The banter in the locker room of the Vadnais Heights Sports Complex is fast and furious. Jokes are being shared back and forth and a good amount trash talk is taking place about the last game. The players are lacing up their skates and stepping out onto the ice for practice. It sounds like a run-of-the-mill day at the rink, but this isn’t your average team. Taking the ice is the Minnesota Warriors, a team of heroes.
The Minnesota Warriors Ice Hockey Program has been organized for wounded, injured or otherwise disabled veterans of the United States Military, in conjunction with the USA Disabled Hockey Program, to assist our veterans with re-integration into civilian life. The program uses the game of hockey to build camaraderie and a sense of community. In addition, it creates an opportunity for veterans with disabilities to develop self-confidence, easing their transition back into mainstream lifestyle, and helping them be more successful on and off the ice.
While the players are skating through drills, they demonstrate the same commitment and passion that they brought to their military life. Their team mates are their comrades in arms, and the sense of belonging translates easily for many, from unit to team.
Each player has their own story, but they share the common bond of being injured during their deployment. They are all heroes. But when asked to share their stories, as if in one united voice, they instead want to share the stories of those that gave the ultimate sacrifice in the protection of our nation.
To honor their fallen brothers and sisters, the Minnesota Warriors created the “Hall of Honor”. During ceremonies throughout the year, one honorary member of the team is remembered with a tribute and jersey bearing their name. To date, they have honored three people.

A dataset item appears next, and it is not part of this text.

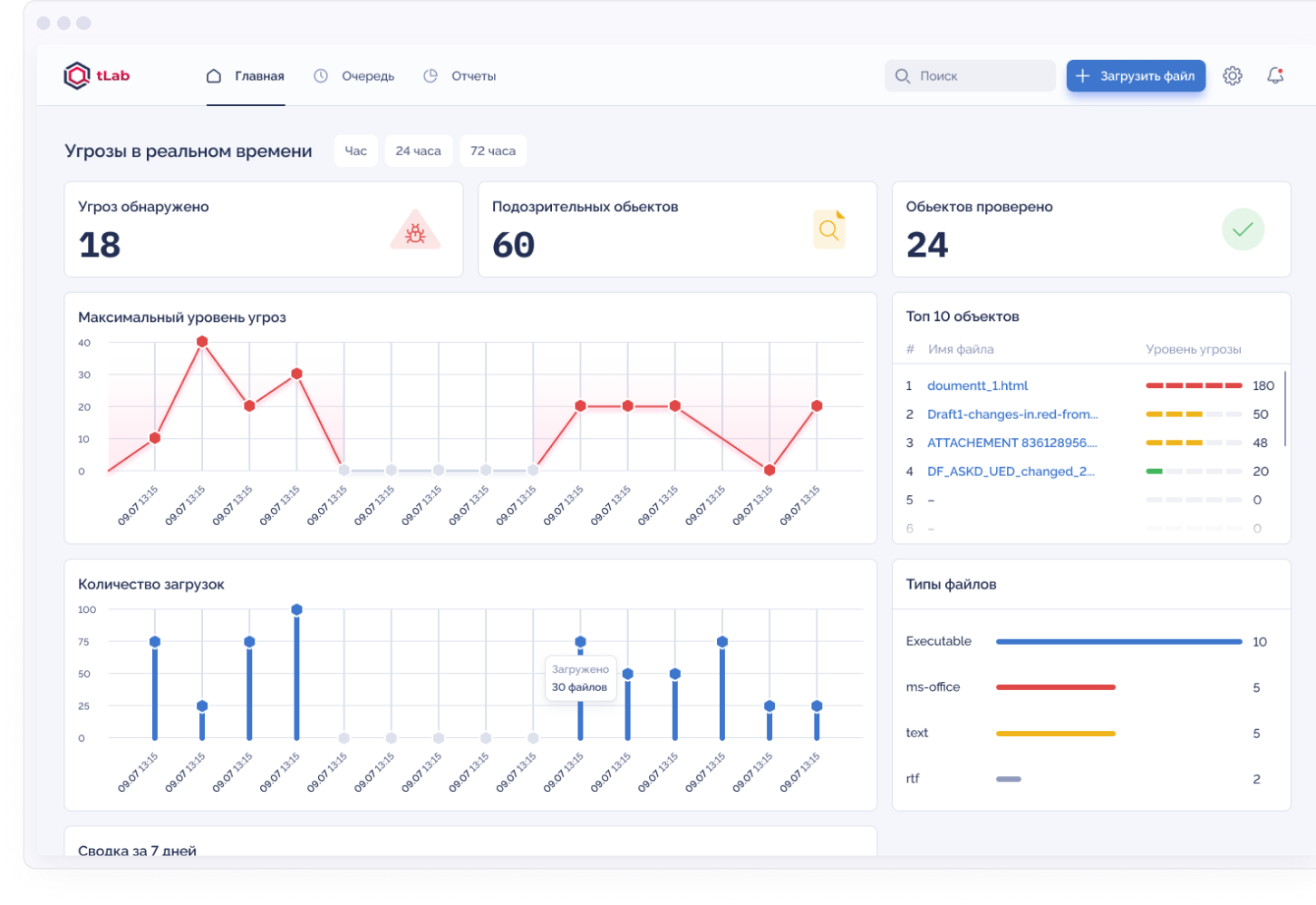
Task: Click the Top 10 objects list scrollbar
Action: pos(1285,408)
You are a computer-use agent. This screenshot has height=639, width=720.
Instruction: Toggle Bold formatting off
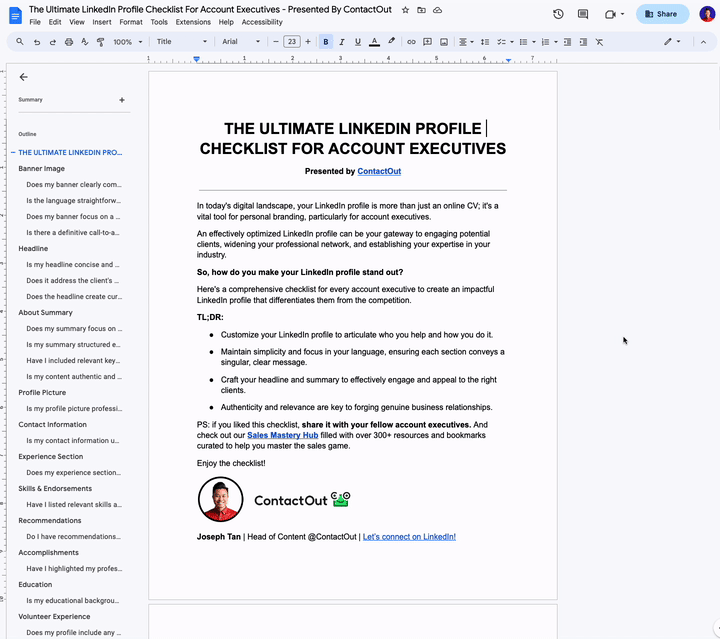[326, 42]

SSGT Bryan McDonough was the second of four children; all born within five years to a close knit family. McDonough grew up playing sports in the Roseville area. His favorites were hockey and lacrosse, two physical sports in which he went all out, never backing down. He brought that same pride and dedication to his mission when he joined the military.

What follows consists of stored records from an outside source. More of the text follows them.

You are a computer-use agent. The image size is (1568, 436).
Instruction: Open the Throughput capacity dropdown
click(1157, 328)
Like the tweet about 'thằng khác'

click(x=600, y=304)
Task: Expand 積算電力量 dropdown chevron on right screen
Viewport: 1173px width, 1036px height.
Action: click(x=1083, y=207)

“Right now I’m in Iraq, in support of Operation Iraqi Freedom,” posted McDonough on his personal website. “This is definitely not the most glorious place in the world, but there’s no other place I would rather be. Putting everything on the line to defend my country is something I wanted to do and am proud to be here.”
On December 2, 2006, Bryan happened to be the driver of his squad’s brand new Humvee out on routine patrol. He was following a Bradley Fighting Vehicle, a tracked vehicle that most of us would call a “Tank”, down a road near their base. The Bradley has a wider track than that of a Humvee and somehow missed the massive improvised explosive device (IED) that Bryan drove over. The blast killed Bryan instantly. Bryan might have stood only 5 foot 7 in his boots, but he was a very big man to all that knew him.

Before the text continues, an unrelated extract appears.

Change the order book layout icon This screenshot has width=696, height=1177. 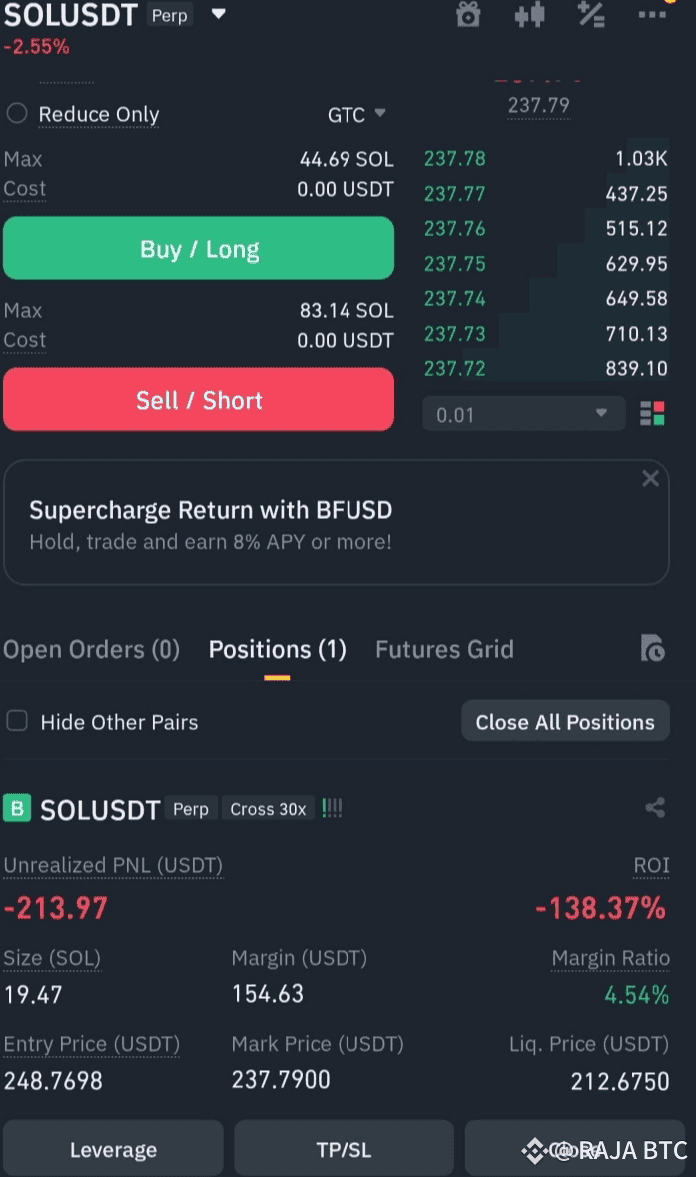click(652, 414)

SSGT James Wosika was assigned to the 2nd Combined Arms Battalion, 136th Infantry, Crookston, Minn. He was killed Jan. 9, 2007 in Fallujah, Iraq, of wounds suffered when an IED detonated near his unit while on combat patrol. Wosika was a state champion wrestler and a football player at Highland Park Senior High in St. Paul prior to enlisting in the Minnesota Army National Guard.
Marine Sgt. Chad Frokjer was killed June 30, 2011 when he stepped on an IED in southern Afghanistan's Helmand province, on the Pakistani border.Frokjer, 27, was a convoy commander assigned to the 1st Battalion, 5th Marine Regiment, 1st Marine Division, 1st Marine Expeditionary Force at Camp Pendleton.
Chad grew up in Maplewood, Minn., the younger of two siblings. Even as a toddler, he professed a deep loyalty to his country. In 2002, shortly after his high school graduation, the young man enlisted in the Marine Corps and soon found himself in California, stationed at Camp Pendleton.
Being a Marine was a job Chad loved, mainly because it gave him a feeling of camaraderie and a sense that he was standing up for his country after the Sept. 11 attacks. Chad served two tours of duty in Iraq.
The Minnesota Warriors continue to skate, continue to welcome new players, and are constantly helping those injured veterans to find a way to “come all the way back home”. While they continue to honor the heroes who are no longer with us, we honor them as our friends, family, heroes…….and hockey players.